GIVEN PROBLEM: Continue the eda-fe-model package description from where it stops.

*** SUPPLIED PASSAGE

Metadata-Version: 2.1
Name: eda-fe-model
Version: 0.3.2
Summary: A python package to handle EDA and feature extraction and also return the best hyperparameters for a tabular classification problem.
Home-page: https://github.com/Akkimehr/eda-fe-model
Author: ['Akshat Mehrotra', 'Mohammad Shaheer Khan']
Author-email: akshat117@gmail.com
License: MIT
Keywords: EDA,Feature_selection,Model_hyper_parametrs
Platform: UNKNOWN
Description-Content-Type: text/markdown
Requires-Dist: numpy (>=1.18.5)
Requires-Dist: pandas (>=1.0.5)
Requires-Dist: scikit-learn (>=0.23.1)
Requires-Dist: statsmodels (>=0.11.1)
Requires-Dist: tensorflow (>=2.1.0)

# EDA FEATURE_EXTRACTOR MODEL

A python package to do EDA, feature selection and display the best hyperparameters for a pre-built classification model.

Useful for datasets with no NaNs or null values present.
Can be used for normal classification tasks, next update will work for Regression type problems and incorporate a sorted arrangement of variables.

before utilizing the package, ensure no Null or NaN values remain.

    pip install eda-fe-model

    pip install eda-fe-model==0.3.2

## Using the library
    from eda_fe_model import package

    package.EDA()
    package.feature_extraction()

Use to_categorical from keras.utils, to One Hot Encode the labels

    package.build_best_model()
    package.model_create()

******
*** DATASET EXTRACT

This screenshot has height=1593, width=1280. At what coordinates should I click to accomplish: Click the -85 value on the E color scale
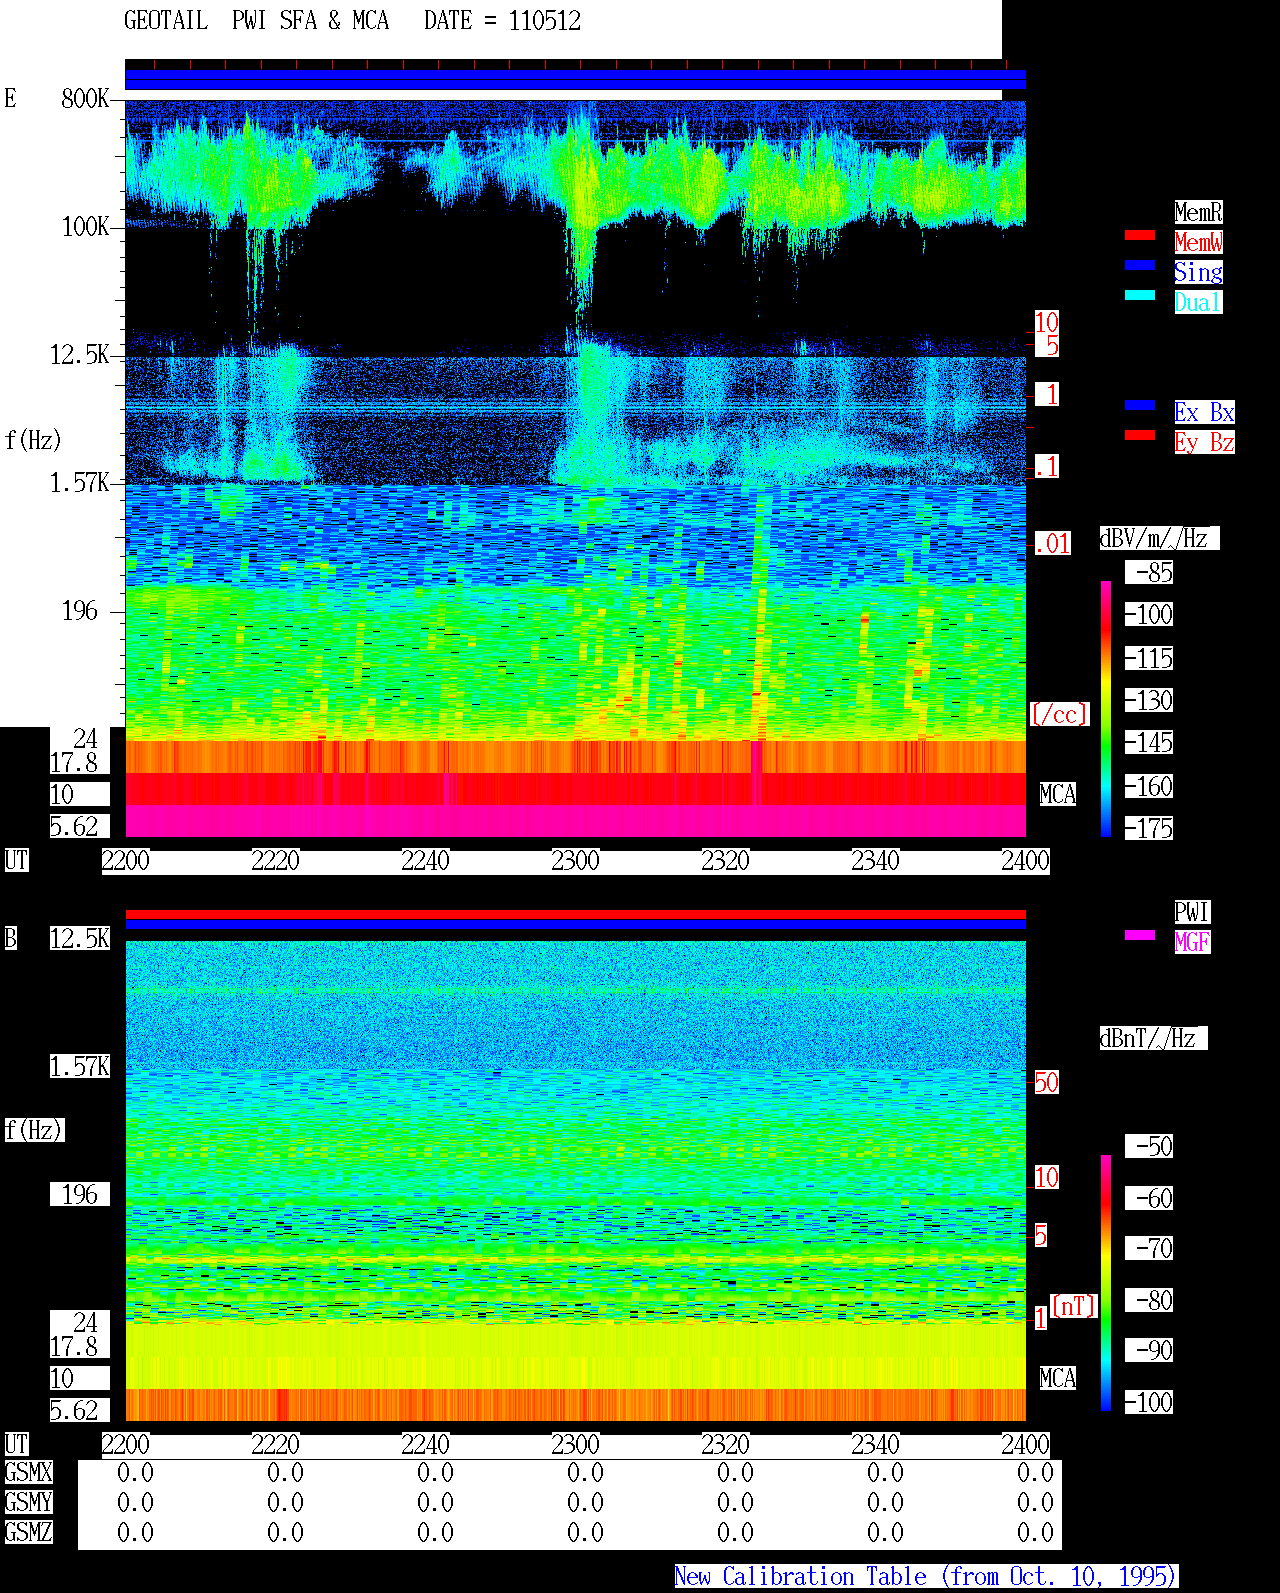(1154, 573)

******

RESPONSE:
## EDA
package.EDA accepts the following:

            dataset = pandas dataframe
            columns_drop = columns to drop as a list. Accepts None
            one_hot_encode = True/False
            label_encode = True/False
            normalize = True/False
            standardize = True/False
            target_varaible = single target, y, as array
            test_size = percentage of the dataset to be used for testing purposes
            random_state

    If the dataset only consists of categorical variables, set normalize or standardize to True.

    returns the splitted dataset: x_train, x_test, y_train, y_test (respectively)


## FEATURE EXTRACTION
package.feature_extraction accepts the following:

            train_X = train dataset consisting of predictors
            train_Y = train labels
            test_X = test dataset consisting of predictors
            test_Y = test labels
            rfe = True/False; Do you want to use Random Feature Extractor
            dim_out = Used only if rfe=True; output dimension; number of features to be selected 
            distribution = Distibution of the dataset you want to use for GLM

    If rfe is False, set dim_out and distribution to be None, to return the input x and y for train and test datasets.
    Try changing the distribution if error due to convergence appear.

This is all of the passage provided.